В дальней комнате расположился он потому, что в ней никого не было; смежная с нею комната была наполнена посетителями, но, обозрев их проницательным и пугливым взглядом, он не нашел между ними ни одного знакомого лица. Только насупротив, через улицу, хитрая вывеска с изображением чайника, сухаря и сахарницы неприязненно смотрела на него и в то же время предательски приглашала зайти на минуточку покушать чайку… Но Залетаев знал, что в этом месте он уже успел заявить себя, разумеется, посредством бывшего человека, за нового графа Монте-Кристо — и что по этой причине он успел уже достаточно задолжать трактирщику, который узнал только адрес его, а денег не требовал, сказав, что, если угодно, и после пожалует к его сиятельству на квартиру…

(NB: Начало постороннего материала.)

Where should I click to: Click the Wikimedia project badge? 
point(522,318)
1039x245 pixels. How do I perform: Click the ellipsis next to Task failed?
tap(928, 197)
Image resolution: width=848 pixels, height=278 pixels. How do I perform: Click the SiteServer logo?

Покидая все больше и больше прежнее свое «мстительное» направление, Залетаев вспомнил, что и там, в других местах, тоже посредством бывшего человека и настоящего адреса находил кредит, которого стоил бы даже действительный Монте-Кристо. Вообще он довольное количество долга напутал на свою шею; но самый страшный, неоплатный долг его составили визиты по адрес-календарю. Тут уже он решительно не знал, чем рассчитаться…

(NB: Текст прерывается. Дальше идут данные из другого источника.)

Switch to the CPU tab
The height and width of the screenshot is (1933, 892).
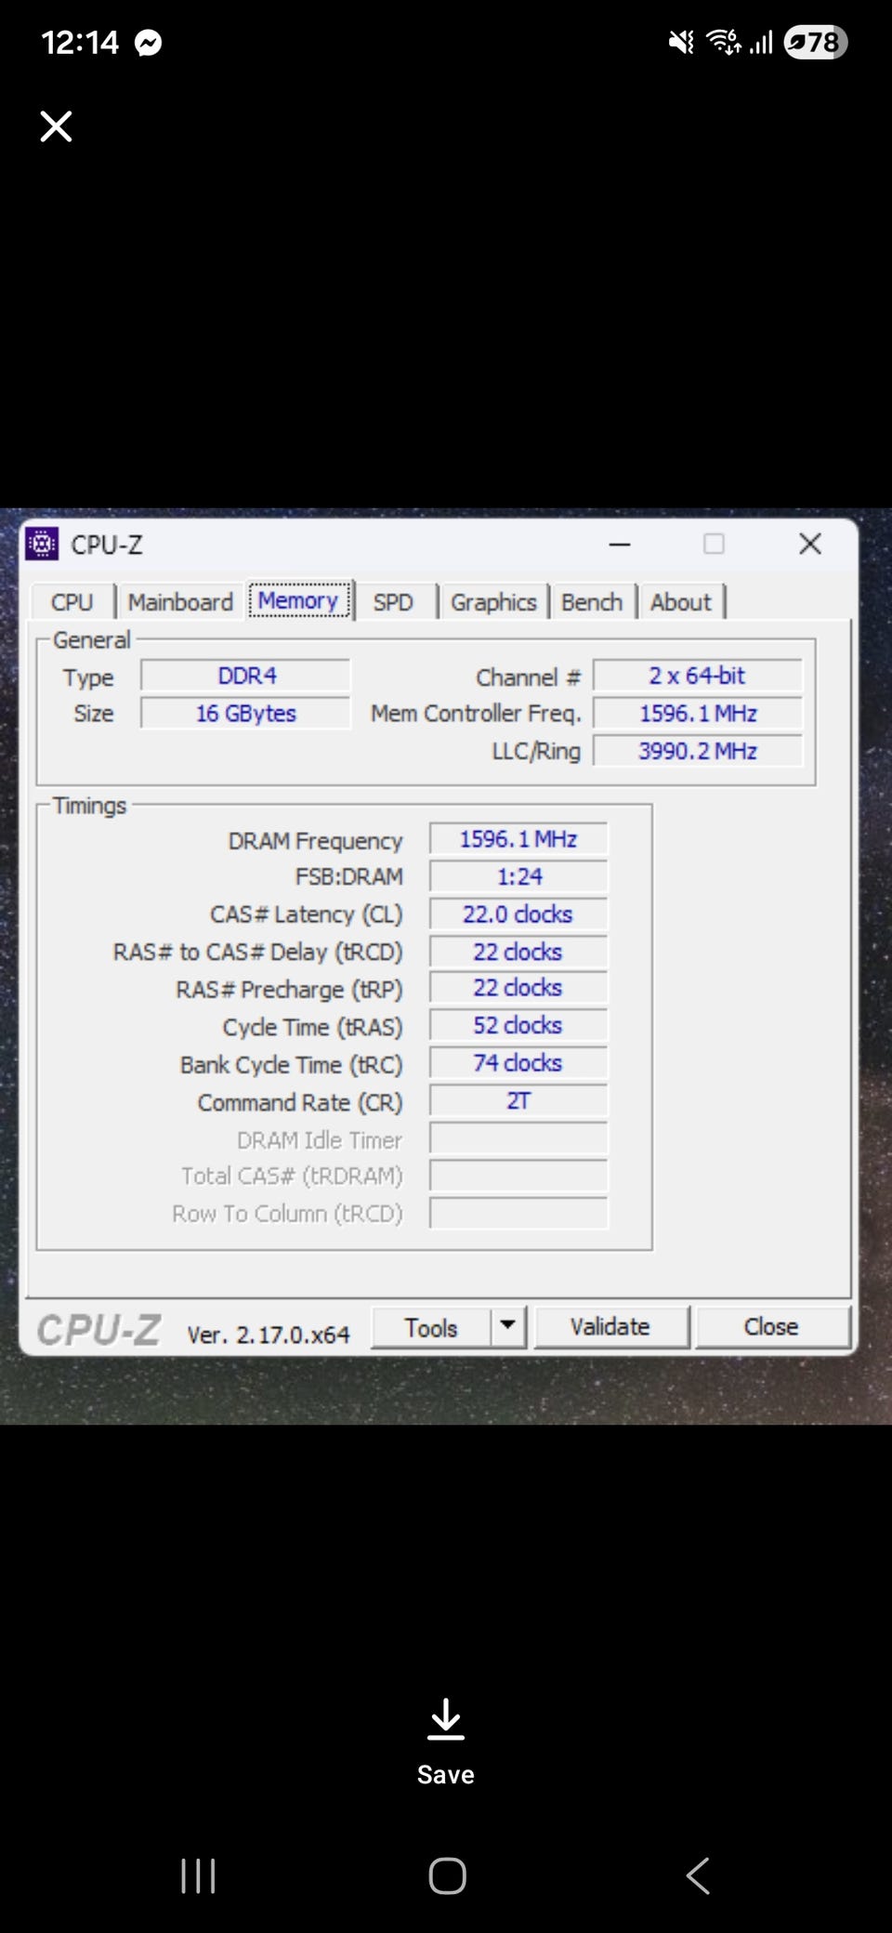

В соседней комнате между тем поднялся такой шумный разговор, что он невольно услышал и узнал, о чем шло дело… разумеется, о нем же, о его карете и о том, кто такой он сам и что за вещь его карета. Страх приковал его к дивану, на котором он расположился выкушать свою чашечку бульону; он подумал было, что открыт, обнаружен, запрещен и пересечен со всех сторон, но, послушав дальше, с удовольствием убедился, что еще не вся беда обрушилась на его безрасчетную голову. Еще шел спор, были крайние недоразумения относительно того, кто именно путешествует таким странным образом; один голос утверждал, что это Карл Францевич, но не представил никаких доказательств тому, что это был действительно Карл Францевич; другой, посильнее, почти убедил всех, что не Карл Францевич, а господин Витушкин, тот самый, который бегает по кондитерским, по театрам, по улицам и всюду, где только можно встретиться с фортуной; третий, наконец, оспорив всех, убедил, что это не Карл Францевич и не господин Витушкин, а мещанин Отвагин, возвратившийся из-за тридевяти земель по миновании долгого времени, в течение которого он был забыт в Петербурге.
— А зачем же он ездил за границу? — спросили некоторые.
— Это, господа, — отвечал убедительный спорщик, — случай совершенно особый. Я готов даже рассказать его, чтобы убедить вас в том, что нынешняя знаменитая карета принадлежит ему.
— Хорошо, расскажите нам, что за человек этот ваш Отвагин.
Вслед за этим приглашением рассказчик начал историю, которая излагается здесь в приличной и возможной краткости и с совершенною точностью в отношении к факту.
Залетаев тоже осмелился узнать до конца, за кого это его принимают, и решился слушать.